İRTİCANIN GIDASI YALAN
İskilipli Atıf Hoca, şapka devrimine karşı çıktığı için değil (Bu davadan beraat etti), Mustafa Sabri ve Dürrizade Abdullah Efendi gibi, İngilizlerle işbirliği yaptığı ve Milli Mücadele’ye karşı durduğu için cezalandırıldı. O günden bugüne, “Şapka İktisası Kanunu çıkmadan çok önce yazdığı şapka aleyhtarı bir risalesinden dolayı asıldığı” yalanı organize biçimde yayılır.
Avrupa’da din görevlisi (şimdilerde din ataşesi deniliyor) olarak bulunduğum yıllarda, gurbetçilerimizi bu konuda da aydınlatmak adına çok boğuştum, bedeller de ödedim. AKP, hocanın adını bir hastaneye vererek hem yalanı taçlandırdı, hem de Cumhuriyetle ve Kurtuluş Savaşı ile ilgili pozisyonunu netleştirdi.
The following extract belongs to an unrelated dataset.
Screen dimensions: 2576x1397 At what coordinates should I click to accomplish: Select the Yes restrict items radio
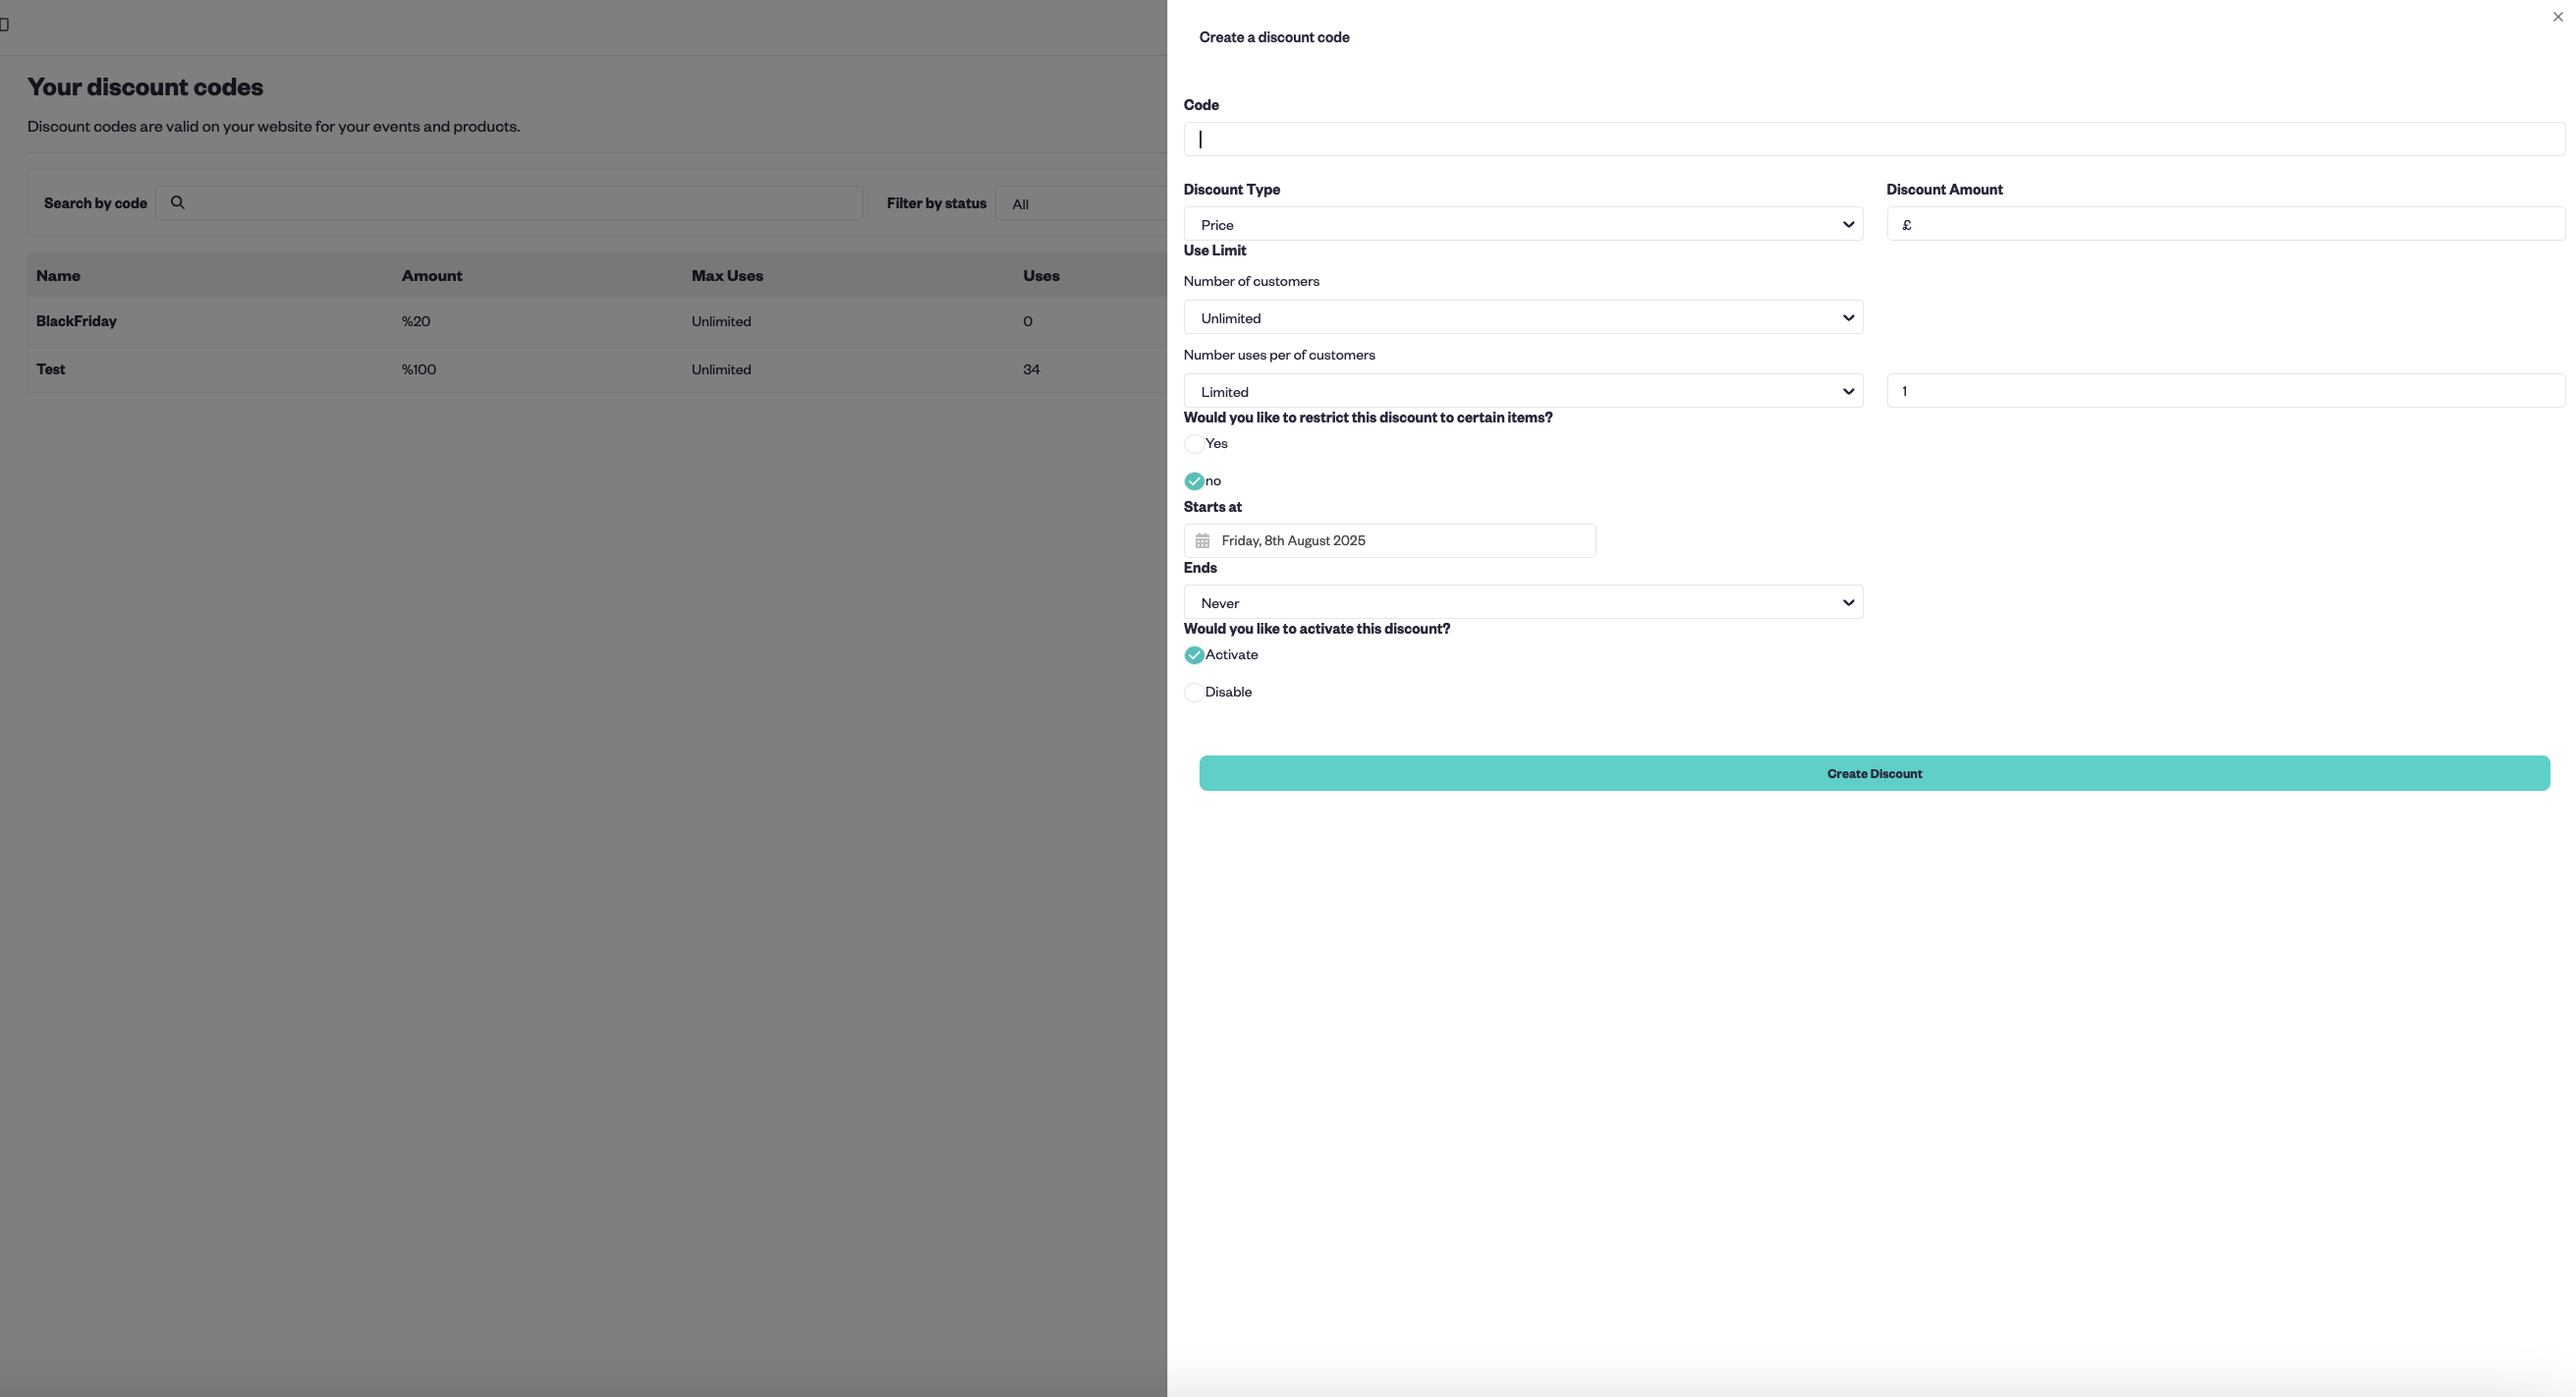tap(1193, 444)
Mustafa Necati’nin evinin başına gelenlerden, İskilipli Atıf Hoca’ya, Cumhuriyet’in aydınlıkların merkezi olarak planladığı milli eğitimin medreseleşmesine ve Türklük’ten utanıp ümmete evrilmeye (Türk olunca ümmetlik düşermiş gibi) olup bitenlerin hiçbirisi ötekinden bağımsız değildir.
Meseleyi ortaya dürüstçe koymak gerekirse: AKP, devleti Cumhuriyetten teolojiye, (Osmanlı-Emevi modeline) toplumu, milletten ümmete (Türklükten Araplığa da diyebiliriz) ve Mustafa Kemal Atatürk’ten Vahdettin’e hızlı biçimde dönüştürmenin gözü pek bir kavgasını veriyor olsa da Cumhuriyetin temel harcı kan ve gözyaşı ile karıldı, sütun ve kolonlarını Türklük bilinci taşıyor, Atatürk’ün ruhu çarpabilir ve hüsranları büyük olabilir.